Give the line containing "Given: Click the" again, exactly, along with all later lines of the entries, through the last one.

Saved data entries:
=== Begin Enclosure ===

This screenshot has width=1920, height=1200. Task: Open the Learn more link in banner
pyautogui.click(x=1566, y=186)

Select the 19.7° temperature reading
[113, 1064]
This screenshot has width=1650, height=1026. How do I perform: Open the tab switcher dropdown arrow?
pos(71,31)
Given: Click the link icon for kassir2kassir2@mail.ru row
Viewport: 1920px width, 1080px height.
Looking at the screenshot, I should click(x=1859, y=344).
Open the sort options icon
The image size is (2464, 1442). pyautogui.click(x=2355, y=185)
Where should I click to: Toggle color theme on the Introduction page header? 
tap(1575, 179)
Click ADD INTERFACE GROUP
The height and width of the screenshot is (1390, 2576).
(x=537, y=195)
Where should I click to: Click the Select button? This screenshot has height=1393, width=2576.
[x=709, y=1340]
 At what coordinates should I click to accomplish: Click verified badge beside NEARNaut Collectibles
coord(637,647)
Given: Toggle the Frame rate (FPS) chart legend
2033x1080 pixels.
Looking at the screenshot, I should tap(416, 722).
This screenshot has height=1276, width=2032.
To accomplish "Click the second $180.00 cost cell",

=== End Enclosure ===

• Response area:
Given: Click the link icon for kassir2kassir2@mail.ru row
Viewport: 1920px width, 1080px height.
Looking at the screenshot, I should click(x=1859, y=344).
Open the sort options icon
The image size is (2464, 1442). pyautogui.click(x=2355, y=185)
Where should I click to: Toggle color theme on the Introduction page header? 
tap(1575, 179)
Click ADD INTERFACE GROUP
The height and width of the screenshot is (1390, 2576).
(x=537, y=195)
Where should I click to: Click the Select button? This screenshot has height=1393, width=2576.
[x=709, y=1340]
 At what coordinates should I click to accomplish: Click verified badge beside NEARNaut Collectibles
coord(637,647)
Given: Toggle the Frame rate (FPS) chart legend
2033x1080 pixels.
Looking at the screenshot, I should tap(416, 722).
This screenshot has height=1276, width=2032.
To accomplish "Click the second $180.00 cost cell",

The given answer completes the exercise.